Issue Selection & Safety
Select issues by category, understand safety scores, and preview changes before creating a PR.
Issue Categories
Align organizes detected issues into four categories. Each category represents a different aspect of your site's SEO and GEO health:
- Metadata — Issues with title tags, meta descriptions, and Open Graph tags. These are the most common issues and typically the easiest to fix.
- Schema — Missing or invalid JSON-LD structured data. Schema helps search engines and AI platforms understand the content and context of your pages.
- AI Readiness — Issues related to your
llms.txtfile, which tells AI engines how to interpret and cite your content. - Authority — Topical gaps where your site lacks content on important subjects in your domain. These are identified by the Authority Map analysis.
Selecting Issues
The action panel on the right side of the dashboard displays all fixable issues after a scan. Each issue has a checkbox that you can toggle to include or exclude it from a PR.
Selection controls:
- Individual checkbox — Click the checkbox next to any single issue to toggle it.
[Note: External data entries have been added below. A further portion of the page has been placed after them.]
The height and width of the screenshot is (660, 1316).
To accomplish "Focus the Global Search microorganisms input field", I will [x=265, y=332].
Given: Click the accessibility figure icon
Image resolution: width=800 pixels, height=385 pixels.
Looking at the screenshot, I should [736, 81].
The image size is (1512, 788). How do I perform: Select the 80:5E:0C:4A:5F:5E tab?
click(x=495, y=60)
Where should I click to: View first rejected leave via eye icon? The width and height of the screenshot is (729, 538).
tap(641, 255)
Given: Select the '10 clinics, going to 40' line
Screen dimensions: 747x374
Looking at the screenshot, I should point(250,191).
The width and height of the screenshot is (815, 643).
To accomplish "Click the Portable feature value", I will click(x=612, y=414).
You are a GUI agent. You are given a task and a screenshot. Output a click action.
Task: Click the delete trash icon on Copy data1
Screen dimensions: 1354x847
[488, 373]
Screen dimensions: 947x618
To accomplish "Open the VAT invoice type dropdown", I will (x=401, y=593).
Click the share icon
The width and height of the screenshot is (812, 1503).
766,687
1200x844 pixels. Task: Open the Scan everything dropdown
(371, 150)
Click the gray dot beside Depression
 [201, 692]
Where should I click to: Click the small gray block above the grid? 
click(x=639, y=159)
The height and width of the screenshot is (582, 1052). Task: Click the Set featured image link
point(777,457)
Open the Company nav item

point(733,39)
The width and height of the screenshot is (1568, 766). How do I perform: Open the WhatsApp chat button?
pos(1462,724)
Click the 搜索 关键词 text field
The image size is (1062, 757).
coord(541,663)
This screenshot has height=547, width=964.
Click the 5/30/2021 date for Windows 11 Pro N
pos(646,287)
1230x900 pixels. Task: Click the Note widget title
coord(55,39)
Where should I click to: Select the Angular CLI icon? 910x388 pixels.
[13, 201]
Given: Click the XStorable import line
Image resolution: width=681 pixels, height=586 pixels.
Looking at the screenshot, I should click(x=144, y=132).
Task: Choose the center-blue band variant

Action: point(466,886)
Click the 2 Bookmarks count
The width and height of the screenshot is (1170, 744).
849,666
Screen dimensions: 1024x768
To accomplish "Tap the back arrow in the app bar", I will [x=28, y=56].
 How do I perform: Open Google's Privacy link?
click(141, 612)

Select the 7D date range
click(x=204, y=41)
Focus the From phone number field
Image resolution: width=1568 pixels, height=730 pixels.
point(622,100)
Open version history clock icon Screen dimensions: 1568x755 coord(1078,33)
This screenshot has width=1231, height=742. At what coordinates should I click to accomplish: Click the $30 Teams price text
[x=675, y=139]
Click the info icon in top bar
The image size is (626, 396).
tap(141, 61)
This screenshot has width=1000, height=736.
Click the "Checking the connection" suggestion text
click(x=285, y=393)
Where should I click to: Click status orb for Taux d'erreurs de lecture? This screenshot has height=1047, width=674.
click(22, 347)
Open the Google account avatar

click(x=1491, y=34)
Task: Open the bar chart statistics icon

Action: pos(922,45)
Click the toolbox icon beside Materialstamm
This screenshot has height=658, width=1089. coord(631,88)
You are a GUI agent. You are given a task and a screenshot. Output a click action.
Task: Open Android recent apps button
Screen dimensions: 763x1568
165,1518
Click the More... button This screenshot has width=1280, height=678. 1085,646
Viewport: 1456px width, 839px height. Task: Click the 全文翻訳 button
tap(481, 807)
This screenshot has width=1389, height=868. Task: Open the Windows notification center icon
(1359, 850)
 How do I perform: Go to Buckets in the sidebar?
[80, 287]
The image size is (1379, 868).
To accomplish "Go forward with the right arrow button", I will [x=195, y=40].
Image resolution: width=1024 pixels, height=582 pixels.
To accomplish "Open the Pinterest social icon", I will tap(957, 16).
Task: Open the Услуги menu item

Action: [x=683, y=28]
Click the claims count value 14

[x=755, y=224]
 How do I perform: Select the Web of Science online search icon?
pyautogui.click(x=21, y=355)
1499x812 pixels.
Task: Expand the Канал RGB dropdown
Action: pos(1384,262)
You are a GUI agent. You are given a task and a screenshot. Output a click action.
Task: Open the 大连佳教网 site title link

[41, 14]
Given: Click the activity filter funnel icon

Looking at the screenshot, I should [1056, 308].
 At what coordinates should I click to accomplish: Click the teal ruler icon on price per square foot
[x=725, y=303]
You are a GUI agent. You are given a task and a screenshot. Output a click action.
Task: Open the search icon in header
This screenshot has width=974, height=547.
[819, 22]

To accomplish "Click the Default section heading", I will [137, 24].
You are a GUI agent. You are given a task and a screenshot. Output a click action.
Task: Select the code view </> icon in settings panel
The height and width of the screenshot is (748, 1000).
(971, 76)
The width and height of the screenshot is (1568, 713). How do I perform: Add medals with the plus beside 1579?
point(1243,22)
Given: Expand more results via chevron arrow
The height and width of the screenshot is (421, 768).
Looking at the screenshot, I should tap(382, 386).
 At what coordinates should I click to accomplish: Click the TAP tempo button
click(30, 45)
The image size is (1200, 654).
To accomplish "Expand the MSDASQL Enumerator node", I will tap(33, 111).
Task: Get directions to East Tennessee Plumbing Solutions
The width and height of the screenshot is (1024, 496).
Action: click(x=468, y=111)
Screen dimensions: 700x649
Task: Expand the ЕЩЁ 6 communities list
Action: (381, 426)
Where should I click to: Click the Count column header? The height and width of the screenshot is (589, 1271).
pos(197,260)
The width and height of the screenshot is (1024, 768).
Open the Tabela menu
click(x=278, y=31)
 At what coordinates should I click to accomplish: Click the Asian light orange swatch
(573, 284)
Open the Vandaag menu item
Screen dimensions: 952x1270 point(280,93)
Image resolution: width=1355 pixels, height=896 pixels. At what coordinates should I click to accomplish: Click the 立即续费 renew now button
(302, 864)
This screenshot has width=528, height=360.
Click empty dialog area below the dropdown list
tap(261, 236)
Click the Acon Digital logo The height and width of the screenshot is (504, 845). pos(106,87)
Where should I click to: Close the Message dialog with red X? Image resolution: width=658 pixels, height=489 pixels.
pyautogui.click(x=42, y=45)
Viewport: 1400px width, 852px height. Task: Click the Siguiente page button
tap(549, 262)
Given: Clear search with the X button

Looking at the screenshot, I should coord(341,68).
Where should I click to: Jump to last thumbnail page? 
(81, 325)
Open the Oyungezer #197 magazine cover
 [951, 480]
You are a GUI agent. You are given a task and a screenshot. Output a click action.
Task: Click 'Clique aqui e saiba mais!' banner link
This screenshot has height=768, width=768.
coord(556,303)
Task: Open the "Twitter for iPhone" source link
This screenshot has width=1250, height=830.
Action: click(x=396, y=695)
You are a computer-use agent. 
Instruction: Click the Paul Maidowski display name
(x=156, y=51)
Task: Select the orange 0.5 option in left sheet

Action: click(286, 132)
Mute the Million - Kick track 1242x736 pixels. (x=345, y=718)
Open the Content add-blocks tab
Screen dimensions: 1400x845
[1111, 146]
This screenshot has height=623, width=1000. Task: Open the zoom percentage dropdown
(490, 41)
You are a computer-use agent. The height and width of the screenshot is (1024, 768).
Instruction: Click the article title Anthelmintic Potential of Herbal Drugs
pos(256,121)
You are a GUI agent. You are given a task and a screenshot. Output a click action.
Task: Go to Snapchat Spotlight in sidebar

- Select all — Click the "Select All" button to select every fixable issue across all categories.
- Select by category — Click a category header checkbox to select all issues in that category.
- Deselect all — Click "Deselect All" to clear all selections and start over.
What Each Fix Does
Understanding what Align changes for each fix type helps you make informed decisions about which issues to include in your PR:
- Metadata fixes — Updates your HTML to add or improve the
<title>tag, the<meta name="description">tag, and Open Graph meta tags likeog:titleandog:description. - Schema fixes — Adds or updates JSON-LD structured data in your pages. This includes adding
<script type="application/ld+json">blocks with the appropriate schema types for your content. - AI Readiness fixes — Creates or updates the
llms.txtfile at the root of your site. This file provides structured information to AI crawlers about your content. - Authority fixes — Suggests content additions to fill topic gaps. These are typically new sections or paragraphs that strengthen your topical coverage in areas where competitors have content but you do not.
Safety Score Explained
The safety score is a percentage calculated based on the complexity and confidence of the selected fixes. It helps you gauge how risky the changes are before creating a PR.
The score considers factors like the type of change (adding vs. modifying), the number of files affected, and the complexity of the generated code.
High Safety (80%+)
A safety score of 80% or above indicates simple, low-risk changes. These are typically:
- Adding missing meta description tags
- Filling in empty title tags
- Adding Open Graph tags that do not exist yet
- Creating a new, straightforward JSON-LD block
High-safety changes are predictable and unlikely to cause issues. You can generally merge these with confidence after a quick review.
Medium Safety (50-80%)
A safety score between 50% and 80% indicates moderate changes that deserve closer review. These often include:
- Adding complex schema types with multiple nested properties
- Modifying existing meta tags that already have content
- Making changes across multiple files simultaneously
Medium-safety changes are usually correct, but previewing the diff before creating the PR is recommended.
Lower Safety (Below 50%)
A safety score below 50% means the changes are more complex and should be reviewed carefully. Scenarios that produce lower scores include:
- Large-scale content additions for authority gaps
- Complex schema modifications on pages with existing structured data
- Fixes that touch many files across the repository
Lower-safety changes are not necessarily wrong, but they require thorough review. Always preview the diff and consider testing locally before merging.
Preview Before Committing
Regardless of the safety score, you should always preview the diff before creating a PR. The preview shows the exact changes that will be made to each file in your repository.
When reviewing the preview, check for:
- Correct file paths — are the changes targeting the right pages?
- Content accuracy — are generated descriptions relevant to the page content?
- Schema correctness — does the JSON-LD use the right schema types?
- No duplicate tags — are new tags being added without duplicating existing ones?
If something looks off, deselect the problematic issue and create the PR with only the changes you are confident about.